Acórdão nº 486/08.5GAPMS.C1 de Court of Appeal of Coimbra (Portugal), 16 de Janeiro de 2013

Magistrado ResponsávelMARIA PILAR DE OLIVEIRA
Data da Resolução16 de Janeiro de 2013
EmissorCourt of Appeal of Coimbra (Portugal)
  1. Relatório Nos autos de processo comum com intervenção do tribunal singular nº 486/08.5GAPMS do 2º Juízo do Tribunal Judicial de Porto de Mós, o arguido A..., identificado nos autos, foi submetido a julgamento acusado da prática de um crime de violência doméstica p. e p. pelo artigo 152º, nº 1, alínea b) e nº 2 do Código Penal.

O Hospital de Santo André, EPE, deduziu pedido de indemnização cível contra o arguido, pelos tratamentos prestados à ofendida B..., reclamando o pagamento de € 324,00 acrescidos de juros legais desde a notificação e até integral pagamento.

A ofendida B..., constituiu-se assistente, aderiu à acusação pública e deduziu pedido cível contra o arguido requerendo indemnização em valor não inferior a € 5.020,25, acrescida de juros legais vencidos desde a data da dedução do pedido cível e até integral pagamento.

Realizada que foi a audiência de julgamento, em 31 de Março de 2011, foi proferida sentença com o seguinte dispositivo: Nestes termos e com os fundamentos expostos decido: - Condenar o arguido, A..., como autor material de um crime de violência doméstica, p. e p. pelo artigo 152°, n.º 2, por referência à alínea b), do n.º 1, do Código Penal, na pena de um ano de prisão; - Suspender a execução da pena de prisão aplicada ao arguido, pelo período de um ano; - Condenar o arguido no pagamento das custas criminais, fixando-se a taxa de justiça em 2 uc, e demais encargos legais; - Condenar o arguido a pagar à demandante B..., a quantia de €: 2.000,00 a título de indemnização por facto ilícito, acrescido de juros contados à taxa legal sobre esta quantia, desde a notificação do pedido de indemnização cível e até integral pagamento.

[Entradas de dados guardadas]
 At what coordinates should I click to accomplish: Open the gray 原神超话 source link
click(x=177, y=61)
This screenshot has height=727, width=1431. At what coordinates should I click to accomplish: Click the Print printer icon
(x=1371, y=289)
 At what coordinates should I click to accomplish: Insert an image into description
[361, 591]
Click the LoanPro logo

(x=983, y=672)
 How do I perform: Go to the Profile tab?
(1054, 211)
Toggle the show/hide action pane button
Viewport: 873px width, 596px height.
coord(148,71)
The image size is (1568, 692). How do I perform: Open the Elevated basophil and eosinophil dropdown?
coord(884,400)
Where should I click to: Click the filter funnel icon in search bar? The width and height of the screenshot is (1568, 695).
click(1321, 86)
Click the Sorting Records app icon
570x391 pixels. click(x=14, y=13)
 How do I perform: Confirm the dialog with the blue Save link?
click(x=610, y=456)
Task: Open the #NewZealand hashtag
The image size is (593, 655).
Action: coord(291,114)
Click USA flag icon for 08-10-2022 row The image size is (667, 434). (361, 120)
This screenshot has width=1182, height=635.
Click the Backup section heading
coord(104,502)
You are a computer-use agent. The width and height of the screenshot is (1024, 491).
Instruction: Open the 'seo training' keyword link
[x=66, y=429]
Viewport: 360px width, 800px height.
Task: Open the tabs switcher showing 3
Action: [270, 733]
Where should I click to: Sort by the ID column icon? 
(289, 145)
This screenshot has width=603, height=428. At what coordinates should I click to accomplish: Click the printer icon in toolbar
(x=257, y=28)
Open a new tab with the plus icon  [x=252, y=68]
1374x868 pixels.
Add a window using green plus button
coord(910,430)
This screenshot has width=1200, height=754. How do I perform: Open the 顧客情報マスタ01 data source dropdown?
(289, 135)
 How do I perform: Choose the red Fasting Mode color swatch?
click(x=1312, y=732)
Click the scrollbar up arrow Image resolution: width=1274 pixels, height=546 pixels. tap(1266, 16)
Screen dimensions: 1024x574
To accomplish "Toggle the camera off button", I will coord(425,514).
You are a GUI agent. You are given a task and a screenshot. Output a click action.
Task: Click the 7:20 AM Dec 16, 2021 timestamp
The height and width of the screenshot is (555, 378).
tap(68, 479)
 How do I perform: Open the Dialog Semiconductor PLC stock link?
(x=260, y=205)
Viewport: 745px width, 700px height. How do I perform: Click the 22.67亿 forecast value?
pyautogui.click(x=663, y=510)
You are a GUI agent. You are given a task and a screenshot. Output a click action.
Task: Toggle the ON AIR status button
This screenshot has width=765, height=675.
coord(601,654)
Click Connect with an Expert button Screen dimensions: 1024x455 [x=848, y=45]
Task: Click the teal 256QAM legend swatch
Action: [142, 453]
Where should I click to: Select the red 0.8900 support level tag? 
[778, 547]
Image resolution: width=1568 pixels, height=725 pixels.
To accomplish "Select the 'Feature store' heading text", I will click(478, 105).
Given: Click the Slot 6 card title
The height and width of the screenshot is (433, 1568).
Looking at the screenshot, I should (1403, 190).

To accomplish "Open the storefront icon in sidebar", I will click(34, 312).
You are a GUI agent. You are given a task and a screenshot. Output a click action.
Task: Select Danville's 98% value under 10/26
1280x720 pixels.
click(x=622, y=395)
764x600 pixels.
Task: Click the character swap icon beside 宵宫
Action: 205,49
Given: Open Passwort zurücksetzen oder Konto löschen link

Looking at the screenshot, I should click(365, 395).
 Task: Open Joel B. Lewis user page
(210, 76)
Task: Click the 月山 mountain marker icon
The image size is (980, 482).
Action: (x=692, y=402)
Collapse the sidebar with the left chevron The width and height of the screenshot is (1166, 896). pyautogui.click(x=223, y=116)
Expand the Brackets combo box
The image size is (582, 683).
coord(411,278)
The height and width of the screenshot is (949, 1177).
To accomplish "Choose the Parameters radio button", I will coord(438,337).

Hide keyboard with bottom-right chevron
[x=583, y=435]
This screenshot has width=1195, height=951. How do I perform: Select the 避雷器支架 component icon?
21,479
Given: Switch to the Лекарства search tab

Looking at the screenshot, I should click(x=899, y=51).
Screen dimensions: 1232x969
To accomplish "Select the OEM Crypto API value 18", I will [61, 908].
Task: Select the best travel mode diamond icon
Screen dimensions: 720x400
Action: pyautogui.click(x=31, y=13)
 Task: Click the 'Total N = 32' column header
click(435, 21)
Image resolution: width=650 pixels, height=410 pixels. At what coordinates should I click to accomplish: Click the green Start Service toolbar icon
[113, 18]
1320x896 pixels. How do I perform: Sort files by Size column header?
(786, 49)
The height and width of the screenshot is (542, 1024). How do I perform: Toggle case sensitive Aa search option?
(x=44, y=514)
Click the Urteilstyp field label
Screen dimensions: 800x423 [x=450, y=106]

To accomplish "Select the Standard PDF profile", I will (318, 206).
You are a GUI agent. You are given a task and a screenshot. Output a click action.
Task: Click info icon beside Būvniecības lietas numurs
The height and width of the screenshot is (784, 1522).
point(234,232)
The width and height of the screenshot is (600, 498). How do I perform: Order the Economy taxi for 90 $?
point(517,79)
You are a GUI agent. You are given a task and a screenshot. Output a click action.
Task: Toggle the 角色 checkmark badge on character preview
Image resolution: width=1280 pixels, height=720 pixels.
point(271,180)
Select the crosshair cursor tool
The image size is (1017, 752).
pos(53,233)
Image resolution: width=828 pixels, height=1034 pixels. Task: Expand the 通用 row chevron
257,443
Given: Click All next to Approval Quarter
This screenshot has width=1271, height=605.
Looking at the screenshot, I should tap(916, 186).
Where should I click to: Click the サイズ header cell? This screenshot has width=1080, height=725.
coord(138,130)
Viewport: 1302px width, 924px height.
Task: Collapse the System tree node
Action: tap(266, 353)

Atividade 1
No acórdão, que quantia reclamou o Hospital de Santo André, EPE, pelos tratamentos prestados à ofendida?
Atividade 2
Transcreva do acórdão, sem qualquer alteração, o trecho que abre com as palavras "1. Relatório Nos" e fecha com "do Código Penal.".

Espaço de resposta 1
€ 324,00, acrescidos de juros legais desde a notificação e até integral pagamento.

Espaço de resposta 2
1. Relatório Nos autos de processo comum com intervenção do tribunal singular nº 486/08.5GAPMS do 2º Juízo do Tribunal Judicial de Porto de Mós, o arguido A..., identificado nos autos, foi submetido a julgamento acusado da prática de um crime de violência doméstica p. e p. pelo artigo 152º, nº 1, alínea b) e nº 2 do Código Penal.